Elementary School Teacher Claims Infringement against School
In July 2019, we reported on a copyright infringement suit brought by Linda Woodson, an elementary school teacher in New Jersey. In her complaint, Woodson alleges she wrote a report about her school, and her school’s principal borrowed heavily from Woodson’s report in an article he wrote for the National Association of Elementary School Principal’s (“NAESP”) periodical entitled “Principal.” Woodson purportedly created the report in 2010.
Motions have been filed by both the Atlantic City Board of Education (“ACBE”) and NAESP asking for the suit to be dismissed pursuant to Federal Rules of Civil Procedure 12(b)(6) for failure to state a claim upon which relief can be granted. Defendant ACBE asserts that the statute of limitations for the infringement claim has run out, because the statute of limitations was three years from the time Woodson knew or should have known her work was being infringed. ACBE purports Woodson knew, or should have known through reasonable diligence, that her work was being infringed in 2011. Defendant ACBE also claims that Woodson’s work is subject to the “work for hire” doctrine, going so far as to state that it “shocks the conscience” that Woodson would even allege her work is not a work for hire. Defendant NAESP echoes ACBE’s statute of limitations argument to bar Woodson’s claim.

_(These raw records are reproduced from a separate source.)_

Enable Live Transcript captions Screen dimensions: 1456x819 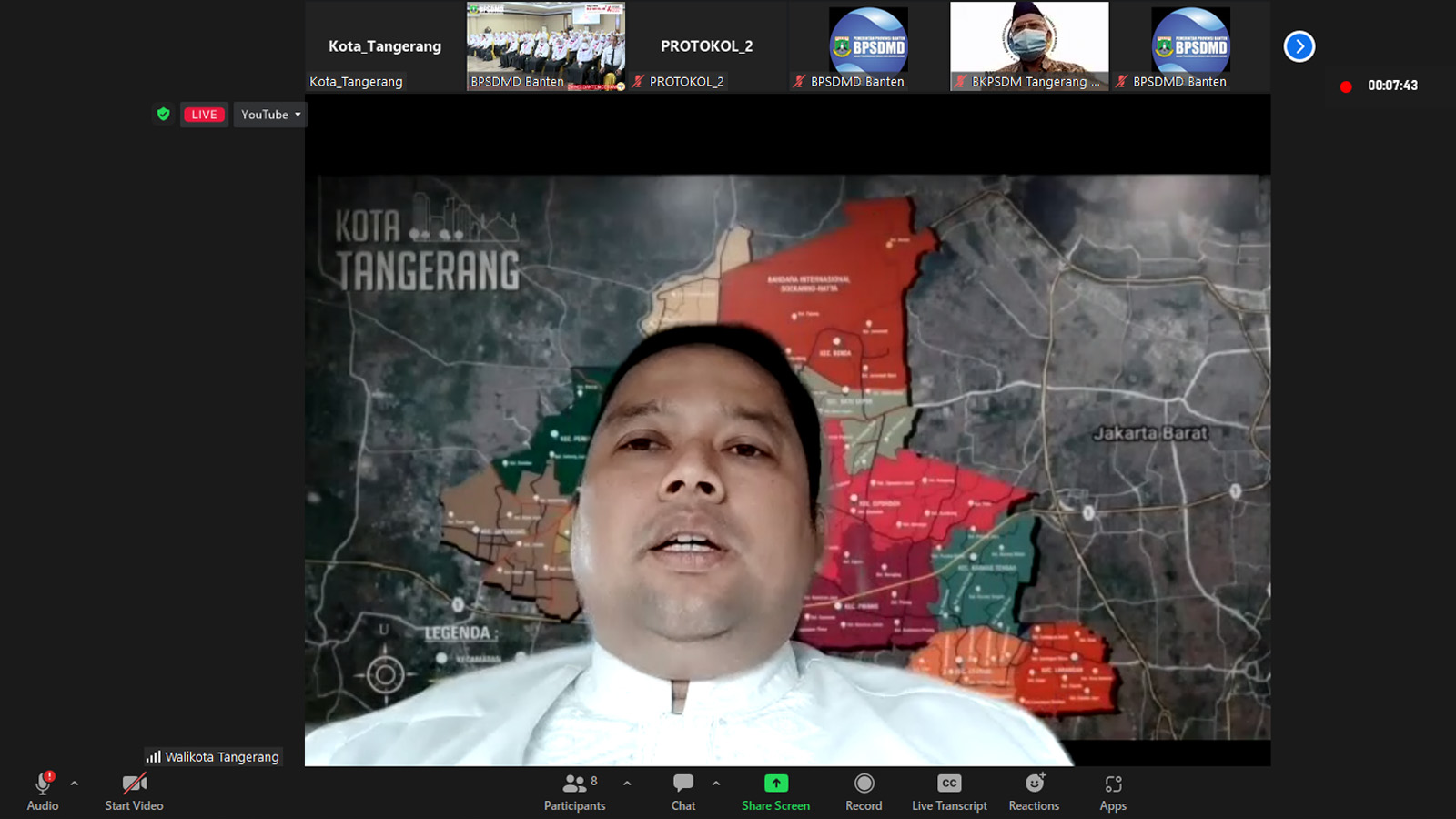(x=949, y=791)

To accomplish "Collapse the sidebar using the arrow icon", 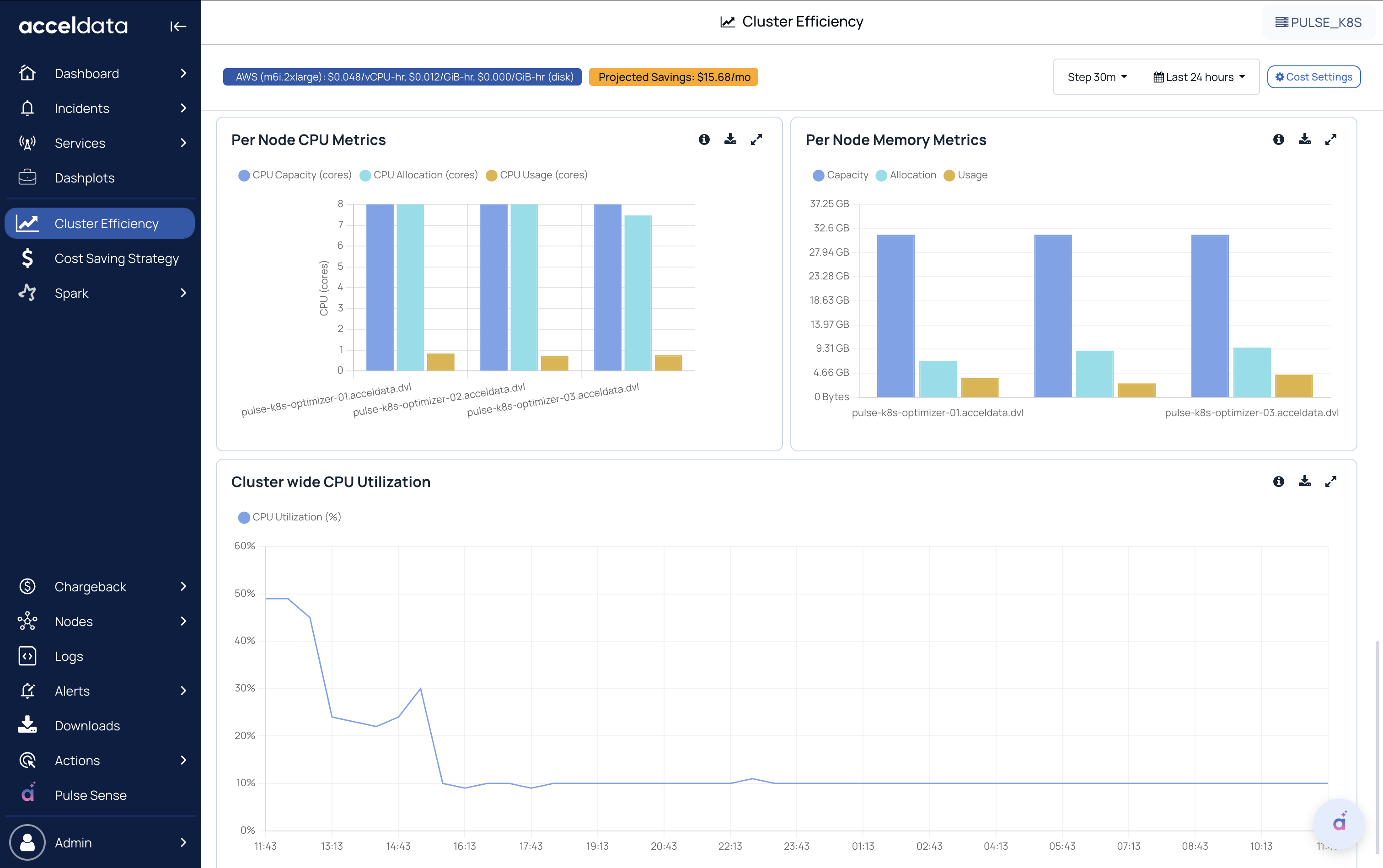I will (178, 27).
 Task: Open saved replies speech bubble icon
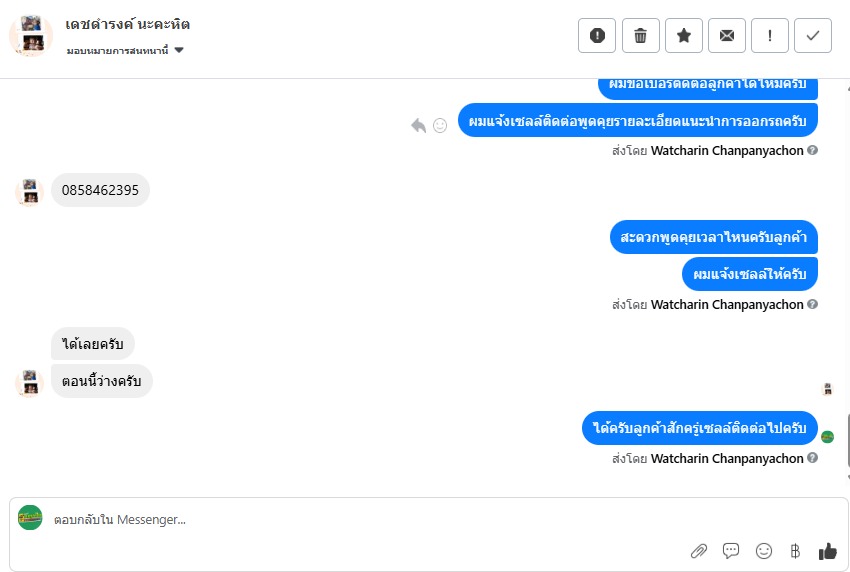click(x=731, y=551)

Woodson filed an opposition to defendants’ motions to dismiss, coupled with a motion to amend her complaint. In the motion, Woodson clarifies that she did not and could not discover the alleged infringement until she learned of it in 2018. Woodson clarifies that NAESP’s periodical was only available to principals, not teachers. Thus, Woodson could not have known about the allegedly infringing article; Woodson seeks to amend her complaint to reflect this information. Woodson also argues that her creating the 2010 report was beyond her scope of employment as a teacher at her school, which would mean her report is not a work made for hire.
Defendants ACBE and NAESP have filed reply briefs to Woodson’s opposition that echo the arguments made in their motions to dismiss.